No todas las respuestas estan en los libros
El establo olía a paja seca y a tierra húmeda, impregnado de una calma casi hipnótica. Las ovejas, blancas como la espuma de las nubes en un cielo sin tormenta, estaban alineadas, unas junto a otras, comiendo sin pausa. Sus bocas trabajaban sin cesar, deslizándose por el heno con movimientos mecánicos, como si cada brizna de hierba fuera parte de una rutina extraña que no se podía romper. Los pequeños copos de lana que caían de sus cuerpos flotaban brevemente antes de posarse en el suelo, desapareciendo entre la paja.
El aire estaba lleno de sonidos suaves: el susurro de las mandíbulas que trituraban el heno, el crujido del suelo bajo las patas redondeadas y el leve balido ocasional, casi como un suspiro. Parecía que el mundo se había ralentizado dentro de ese establo, donde el tiempo no avanzaba a la misma velocidad que fuera. El hombre observaba en silencio, inmóvil cerca de la puerta entreabierta, dejando que la quietud de las ovejas llenara los huecos de su mente.

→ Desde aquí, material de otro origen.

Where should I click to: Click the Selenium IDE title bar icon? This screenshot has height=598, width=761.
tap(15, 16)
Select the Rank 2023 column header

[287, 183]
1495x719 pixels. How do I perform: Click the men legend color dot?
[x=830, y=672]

Eran blancas y peludas, sí, pero no solo eso. Eran el reflejo de una simpleza que él había olvidado. Comían y comían, como si no hubiera otra preocupación más que esa. No pensaban en el siguiente paso, ni en lo que quedaba de la hierba o el destino de sus días. Comían con una entrega total a lo que estaban haciendo, sin preguntas ni dudas. El hombre, que había pasado años leyendo sobre la complejidad de la vida, la literatura, la filosofía, se encontró contemplando aquella escena con un anhelo que no esperaba.

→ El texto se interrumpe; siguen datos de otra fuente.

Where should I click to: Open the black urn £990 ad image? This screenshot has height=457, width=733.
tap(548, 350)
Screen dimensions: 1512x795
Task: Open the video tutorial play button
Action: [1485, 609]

Él era un lector. De esos que se pierden entre las páginas, buscando respuestas, siempre escudriñando los significados ocultos. Había buceado en tratados y en novelas densas, en libros de religión y filosofía que parecían responder a todo pero que, al final, solo dejaban más preguntas. A veces, la vida parecía demasiado complicada. Pero ahora, aquí, en este establo, rodeado de ovejas que simplemente comían, algo dentro de él se desmoronaba, una barrera invisible que él mismo había erigido con tanto esmero.

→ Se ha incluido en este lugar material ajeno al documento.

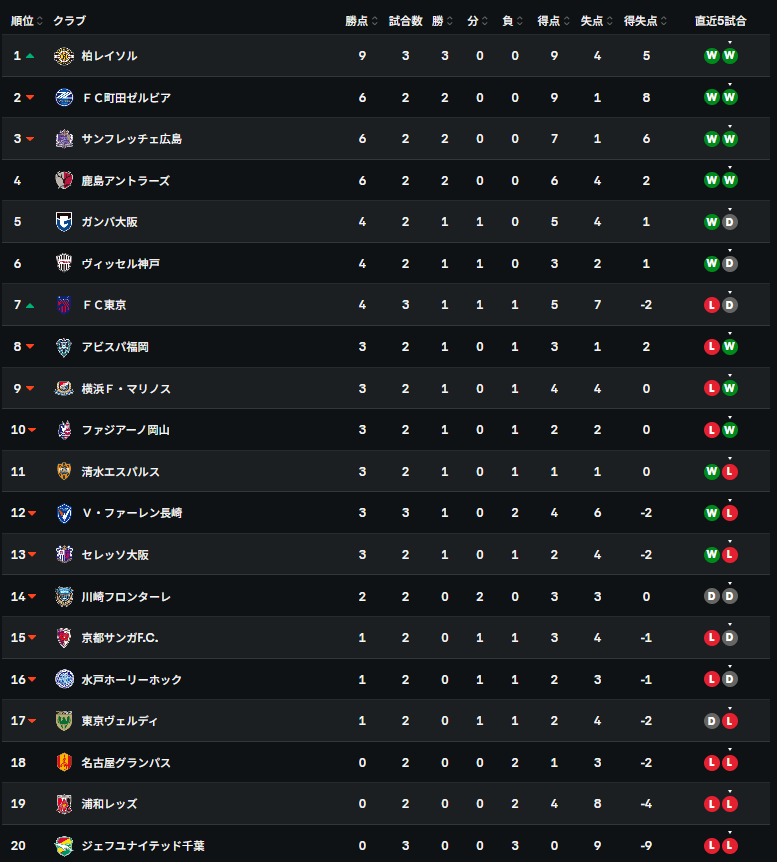
Task: Click the 横浜F・マリノス club emblem
Action: point(64,388)
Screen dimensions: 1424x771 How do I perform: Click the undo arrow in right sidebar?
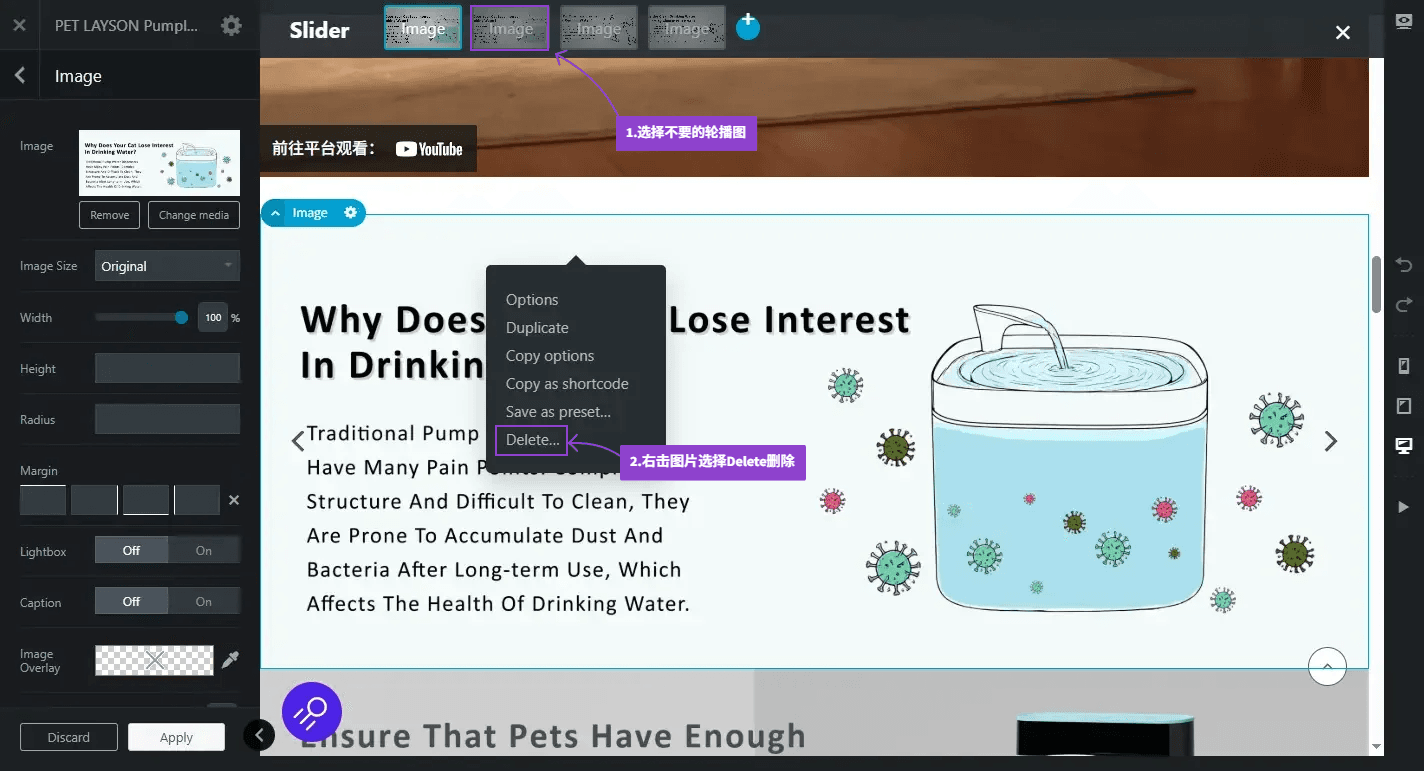pos(1403,265)

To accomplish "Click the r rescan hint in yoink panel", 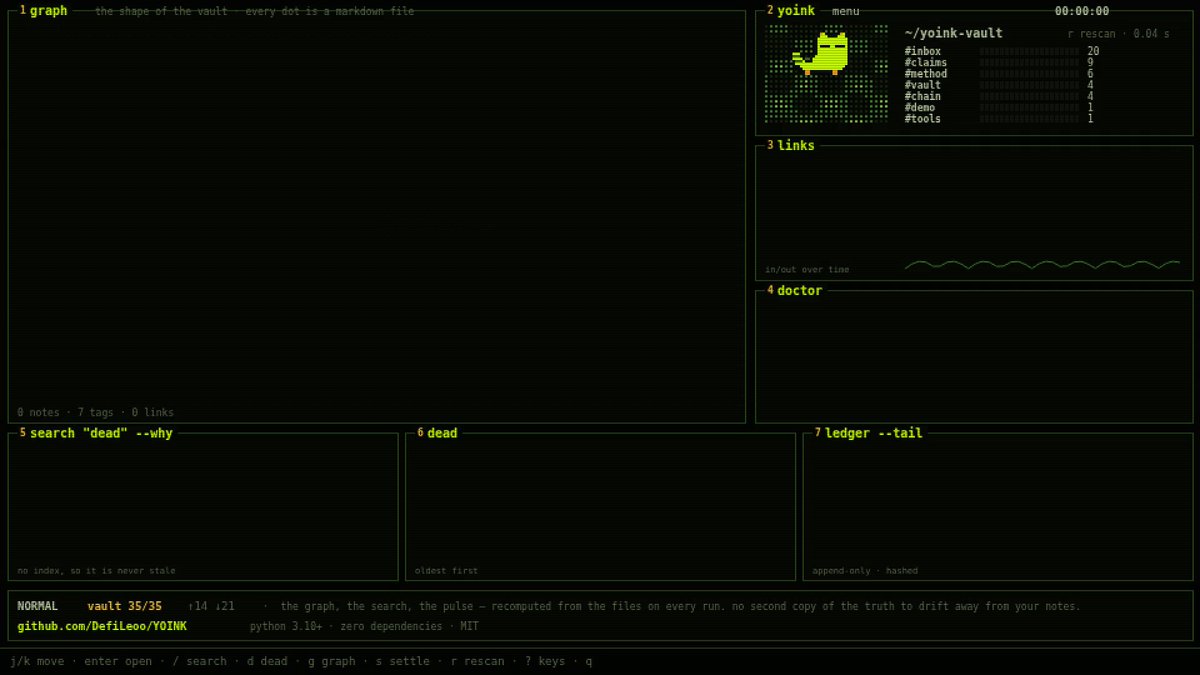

La facilidad con la que las ovejas se entregaban a su simple acción le resultaba casi desconcertante. ¿Cuándo había olvidado lo sencillo? Se preguntaba si tal vez, en algún rincón de su mente, seguía buscando una respuesta más difícil, más profunda, cuando la vida misma le estaba mostrando algo esencial frente a sus ojos.
La luz que entraba por la puerta dibujaba sombras suaves en el heno, y el hombre sonrió para sí mismo. Quizás no todas las respuestas estaban en los libros, después de todo.